### LESETEXT:
Die Liebe zur Natur und zum Gärtnern verspürte Gerhard Kuck schon früh. Dreieinhalb Jahre lang arbeitete er in der ehemaligen Gärtnerei Holzmann in Bad Heilbrunn. Lange Zeit sammelte er Kakteen. Bis ihn eine neue Liebe kalt erwischte und er sich das erste Mal in einen Bonsai verguckte. Bonsai ist japanisch für „Baum in der Schale“. Seine Ehefrau ermunterte Gerhard Kuck, den Miniatur-Baum zu kaufen. „Das muss so 2006 gewesen sein. Von da an ging es los“, erzählt er.
Was Kuck an Bonsais faszinierte, war ihre Kompaktheit. „Klein und handlich, das hat mir gefallen“, sagt er. Anfangs sei er erschrocken über die Preise. Je nach Alter, Baumart und Form kann ein Bonsai mehrere Tausend Euro kosten. Kuck entschied sich, „ein Geschäft daraus zu machen“. Platz auf seinem Grundstück hatte er.
Die Grundlagen brachte er sich bei, besuchte Workshops unter anderem in der Münchner Bonsai-Zentrale und bildete sich fort. Auf Vermittlung eines Bekannten bezog Kuck seine ersten Bonsais direkt aus Japan. Mittlerweile kauft er sein „Rohmaterial“ in Thüringen und Spanien.
Denn nicht alle seine Bonsais zieht der 73-Jährige selbst. Wenn er ein schönes Exemplar sehe, so Kuck, das bereits veredelt wurde, reize ihn, dieses weiter zu pflegen und zur „Vollendung“ zu bringen. Ganz nach dem Motto: Der Weg ist das Ziel. „Mei“, sagt Kuck, es könne schon mal sein, dass dann nach einer Bestellung 20 Bäumchen mehr im Garten stehen. Momentan hegt er 600 Bonsais.


Die Kunst, Miniatur-Bäume in Töpfen zu kultivieren, stammt ursprünglich aus China. Etwa 700 nach Christus begannen die Chinesen, Techniken zu entwickeln, Gehölze in Zwergform anzupflanzen. Diese Kunst nannte sich „Pun-tsai“ und wurde von der Oberschicht ausgeübt. Komplette Landschaften im Kleinen entstanden. Je bizarrer die Bäumchen geformt waren, desto wertvoller waren sie. Poeten beschrieben sie in ihren Gedichten, Maler hielten sie auf Bildern fest.

### AUFLISTUNG:
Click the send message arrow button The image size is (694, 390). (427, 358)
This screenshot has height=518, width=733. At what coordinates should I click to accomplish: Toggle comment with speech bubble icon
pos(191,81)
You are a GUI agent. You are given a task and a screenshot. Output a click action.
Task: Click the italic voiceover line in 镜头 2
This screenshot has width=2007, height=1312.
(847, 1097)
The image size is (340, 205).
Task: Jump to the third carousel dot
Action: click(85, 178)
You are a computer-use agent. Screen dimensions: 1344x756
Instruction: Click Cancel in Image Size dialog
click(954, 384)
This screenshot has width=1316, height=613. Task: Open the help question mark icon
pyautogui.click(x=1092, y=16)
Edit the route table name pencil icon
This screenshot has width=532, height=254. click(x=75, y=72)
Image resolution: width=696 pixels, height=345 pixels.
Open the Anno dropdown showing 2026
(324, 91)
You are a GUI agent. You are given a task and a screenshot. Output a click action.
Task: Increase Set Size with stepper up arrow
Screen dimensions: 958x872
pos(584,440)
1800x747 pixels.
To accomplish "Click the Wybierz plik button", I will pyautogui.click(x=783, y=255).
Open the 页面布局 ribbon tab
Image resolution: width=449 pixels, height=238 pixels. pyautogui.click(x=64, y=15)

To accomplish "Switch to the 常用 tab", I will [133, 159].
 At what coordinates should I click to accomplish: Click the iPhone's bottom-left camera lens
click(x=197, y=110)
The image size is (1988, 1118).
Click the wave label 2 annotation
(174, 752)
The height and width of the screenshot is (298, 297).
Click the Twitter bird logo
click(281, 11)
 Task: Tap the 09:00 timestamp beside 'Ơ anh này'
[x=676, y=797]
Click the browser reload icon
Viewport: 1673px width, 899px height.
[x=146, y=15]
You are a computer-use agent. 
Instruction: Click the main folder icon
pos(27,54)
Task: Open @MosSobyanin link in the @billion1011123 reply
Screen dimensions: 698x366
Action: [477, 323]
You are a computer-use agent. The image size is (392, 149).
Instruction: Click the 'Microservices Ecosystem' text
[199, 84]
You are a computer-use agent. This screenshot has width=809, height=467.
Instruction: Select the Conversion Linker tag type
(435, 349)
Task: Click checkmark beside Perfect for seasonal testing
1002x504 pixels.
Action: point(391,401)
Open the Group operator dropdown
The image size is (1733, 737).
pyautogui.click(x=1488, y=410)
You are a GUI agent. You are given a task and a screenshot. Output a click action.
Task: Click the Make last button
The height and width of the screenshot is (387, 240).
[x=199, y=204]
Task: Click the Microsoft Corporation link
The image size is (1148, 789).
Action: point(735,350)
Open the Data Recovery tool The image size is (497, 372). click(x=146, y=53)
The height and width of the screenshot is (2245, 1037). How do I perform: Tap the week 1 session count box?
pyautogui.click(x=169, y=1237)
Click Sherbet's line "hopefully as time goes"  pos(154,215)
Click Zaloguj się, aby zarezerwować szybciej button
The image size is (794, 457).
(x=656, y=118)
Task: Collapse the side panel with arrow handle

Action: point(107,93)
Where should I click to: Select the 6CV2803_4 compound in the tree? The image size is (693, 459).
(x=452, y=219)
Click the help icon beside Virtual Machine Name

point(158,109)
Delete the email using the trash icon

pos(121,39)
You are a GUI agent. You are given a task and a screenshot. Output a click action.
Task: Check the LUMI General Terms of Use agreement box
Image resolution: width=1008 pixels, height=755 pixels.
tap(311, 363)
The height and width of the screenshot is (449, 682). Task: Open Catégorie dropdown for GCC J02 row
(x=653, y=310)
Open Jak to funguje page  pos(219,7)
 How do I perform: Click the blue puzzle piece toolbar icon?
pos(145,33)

### AUFGABEN:
1. Wie viele Bonsais pflegt Gerhard Kuck laut dem Lesetext über Bonsais zurzeit?
2. Schreib aus der Auflistung die Zeilen Wort für Wort ab, beginnend mit der Zeile, die "Click Sherbet's line" enthält, und endend mit dem Schluss der Auflistung.

### ERGEBNISSE:
1. Er pflegt zurzeit 600 Bonsais.

2.
Click Sherbet's line "hopefully as time goes"  pos(154,215)
Click Zaloguj się, aby zarezerwować szybciej button
The image size is (794, 457).
(x=656, y=118)
Task: Collapse the side panel with arrow handle

Action: point(107,93)
Where should I click to: Select the 6CV2803_4 compound in the tree? The image size is (693, 459).
(x=452, y=219)
Click the help icon beside Virtual Machine Name

point(158,109)
Delete the email using the trash icon

pos(121,39)
You are a GUI agent. You are given a task and a screenshot. Output a click action.
Task: Check the LUMI General Terms of Use agreement box
Image resolution: width=1008 pixels, height=755 pixels.
tap(311, 363)
The height and width of the screenshot is (449, 682). Task: Open Catégorie dropdown for GCC J02 row
(x=653, y=310)
Open Jak to funguje page  pos(219,7)
 How do I perform: Click the blue puzzle piece toolbar icon?
pos(145,33)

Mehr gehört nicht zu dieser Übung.